Infection Control Statement

Purpose

This annual statement will be generated each year in November in accordance with the requirements of the Health and Social Care Act 2008 Code of Practice on the prevention and control of infections and related guidance. The report will be published on the practice website and will include the following summary:

  • Any infection transmission incidents and any action taken (these will have been reported in accordance with our significant event procedure)
  • Details of any infection control audits undertaken and actions undertaken
  • Details of any risk assessments undertaken for the prevention and control of infection
  • Details of staff training
  • Any review and update of policies, procedures and guidelines

Infection Prevention and Control (IPC) Lead

The lead for infection prevention and control at The Ridgeway Surgery is Jane Hughes, practice nurse.

The IPC Lead is supported by Ella Thompson, practice/business manager.

a. Infection transmission incidents (significant events)

Significant events involve examples of good practice as well as challenging events.

Positive events are discussed at meetings to allow all staff to be appraised of areas of best practice.

Negative events are managed by the staff member who either identified or was advised of any potential shortcoming. This person will complete a Significant Event Analysis (SEA) form that commences an investigation process to establish what can be learnt and to indicate changes that might lead to future improvements.

All significant events are reviewed and discussed in several meetings each month. Any learning points are cascaded to all relevant staff where an action plan, including audits or policy review, may follow.

In the past year there has been 1 learning/significant events raised that related to infection control. This related to ensuring the safe acceptance of sharps boxes from patients during the current pandemic and was dated 17.6.2020. There have not been any complaints made regarding cleanliness or infection control.

b. Infection prevention audit and actions

Our external IPC audit has been delayed due to the current pandemic.

Actions raised by the IPC audit in September 2017 have been addressed.

An IPC audit checklist was performed on 11.11.2020 and will be completed annually.

Environmental cleanliness audits are conducted weekly.

A review of cleaning standards has been completed with our cleaning contractor which has resulted in additional time for the cleaners to carry out allotted to carry out cleaning duties.

The “Care Setting Process Improvement Tool” will be completed shortly. This provides and detailed IPC audit and will be conducted annually on years when we do not have a IPC PHE audit.

c. Risk Assessments

Risk assessments are carried out so that any risk is minimised to be as low as reasonably practicable. Additionally, a risk assessment which can identify best practice can be established and then followed.

In the last year the following risk assessments were carried out/reviewed:

  • COSHH – completed – new data sheets required and now provided
  • Body Fluids, Blood, Vomit & Urine – reviewed
  • Covid19 – completed and reviewed, ongoing (included removal of toys and magazines from waiting room)
  • Fridges – reviewed and updated
  • Kitchen – reviewed
  • Legionella – 2 yearly RA completed – actions addressed
  • Infection control audit checklist
  • Cleaning standards
  • Healthcare associated infections – HCAIs and occupational infections – no HAI have been reported
  • Minor surgery – log kept for infections relating to infection control – none reported
  • Sharps – no sharps injuries reported
  • PPE – PPE reviewed in accordance with COVID19 guidance and used appropriately by all staff. As guidelines change we have adapted, eg wearing of masks and social distancing by all staff.
  • Risk of body fluid spills – should a sample or blood be spilt there are spillage kits onsite

d. Training

In addition to staff being involved in risk assessments and significant events, at The Ridgeway Surgery all staff and contractors receive IPC induction training on commencing their post. Thereafter, all staff receive refresher training annually. Infection control training is part of the induction training module completed by all new staff.

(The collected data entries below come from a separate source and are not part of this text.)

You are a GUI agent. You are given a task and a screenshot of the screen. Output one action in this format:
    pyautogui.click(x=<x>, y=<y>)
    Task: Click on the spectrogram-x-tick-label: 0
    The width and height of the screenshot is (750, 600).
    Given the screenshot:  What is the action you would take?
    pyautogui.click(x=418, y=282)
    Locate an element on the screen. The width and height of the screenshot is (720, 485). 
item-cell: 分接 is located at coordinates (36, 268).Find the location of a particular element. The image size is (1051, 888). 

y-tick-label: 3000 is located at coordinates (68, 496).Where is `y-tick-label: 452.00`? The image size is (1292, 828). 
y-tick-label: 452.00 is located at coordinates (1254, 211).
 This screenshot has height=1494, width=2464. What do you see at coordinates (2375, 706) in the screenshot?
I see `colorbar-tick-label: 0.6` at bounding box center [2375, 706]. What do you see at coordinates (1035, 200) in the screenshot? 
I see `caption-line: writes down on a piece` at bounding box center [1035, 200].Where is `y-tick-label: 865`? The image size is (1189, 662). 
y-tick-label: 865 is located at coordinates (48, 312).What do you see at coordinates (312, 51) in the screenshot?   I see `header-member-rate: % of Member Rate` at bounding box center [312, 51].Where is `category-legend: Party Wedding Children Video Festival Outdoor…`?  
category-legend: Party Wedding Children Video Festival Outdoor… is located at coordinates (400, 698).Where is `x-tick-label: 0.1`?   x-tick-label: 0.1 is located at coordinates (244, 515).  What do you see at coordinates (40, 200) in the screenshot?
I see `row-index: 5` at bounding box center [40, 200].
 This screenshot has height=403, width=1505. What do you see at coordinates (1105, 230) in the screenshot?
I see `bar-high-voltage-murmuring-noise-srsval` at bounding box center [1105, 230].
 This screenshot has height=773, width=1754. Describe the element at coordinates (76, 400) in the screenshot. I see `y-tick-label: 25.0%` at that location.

e. Policies and procedures

The infection prevention and control related policies and procedures which have been written, updated or reviewed in the last year include, but are not limited, to:

  • RWM21 Infection Control Policy V5.0 – policy rewritten in accordance with national guidance
  • Policies relating to infection prevention and control are available to all staff and are reviewed and updated annually. Additionally, all policies are amended on an ongoing basis as per current advice, guidance and legislation changes

Responsibility

It is the responsibility of all staff members at The Ridgeway Surgery to be familiar with this statement and their roles and responsibilities under it.

Review

The IPC Lead and Practice Manager are responsible for reviewing and producing the annual statement.

This annual statement will be updated on or before 11.11.2021

f. Infection control advice to patients

Under COVID19 IPC guidelines patients are:

  • Telephone triaged for symptoms before they can attend the surgery
  • Asked to wear a mask/face covering
  • Entrance and exit points are separate
  • Asked to use hand sanitiser upon entering

IPC advice has been displayed on our website and regularly on social media.

IPC statement completed by:

  • Jane Hughes – practice nurse, IPC lead
  • Ella Thompson – practice/business manager

For and on behalf of The Ridgeway Surgery.